Elizabeth Lederer, on the other hand, also resigned from her position as a Columbia Law School professor. This came after the Black Law Students Association called for the school to fire her for “harmful, racist tactics.”
You could say these women got what they deserved for what they did 30 years ago. But really, we feel sorry they lost their jobs and other opportunities. We’re also sorry they were eaten up by a corrupt system—so much that they felt the need to wrongfully convict five young boys of color just because they looked suspicious. Because of their actions, four of the men had a hard time looking for jobs during their first years out, Korey was assaulted in jail, and Antron admitted he needs therapy because of the trauma.

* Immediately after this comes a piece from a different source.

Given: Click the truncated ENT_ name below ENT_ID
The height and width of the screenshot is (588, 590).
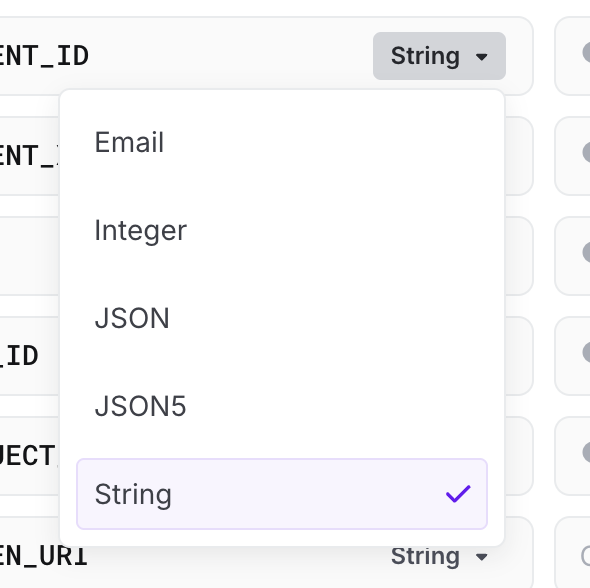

Do you see how f*cked up all this is? It reeks of prejudice and discrimination. Take note that neither women apologized for what they did.
But, as Ava said, this isn’t about Linda or Elizabeth. It’s about holding people like them accountable for the injustices that minorities experience. “I think that it would be a tragedy if this story and the telling of it came down to one woman being punished for what she did because it’s not about her. It’s really not all about her,” she told Oprah in When They See Us Now. “She is a part of a system that’s not broken. It was built to be this way. It was built to oppress. It was built to control.”
If When They See Us would teach us anything, it’s that we shouldn’t have more Fairsteins or Lederers in any justice system, and there shouldn’t be more Central Park Fives. The law should give POCs and minorities a fair chance, not just accuse them because of their outer appearance and their status. Give people the same attention and investment you had for the limited series because this is still the world we live in now and we need to change it.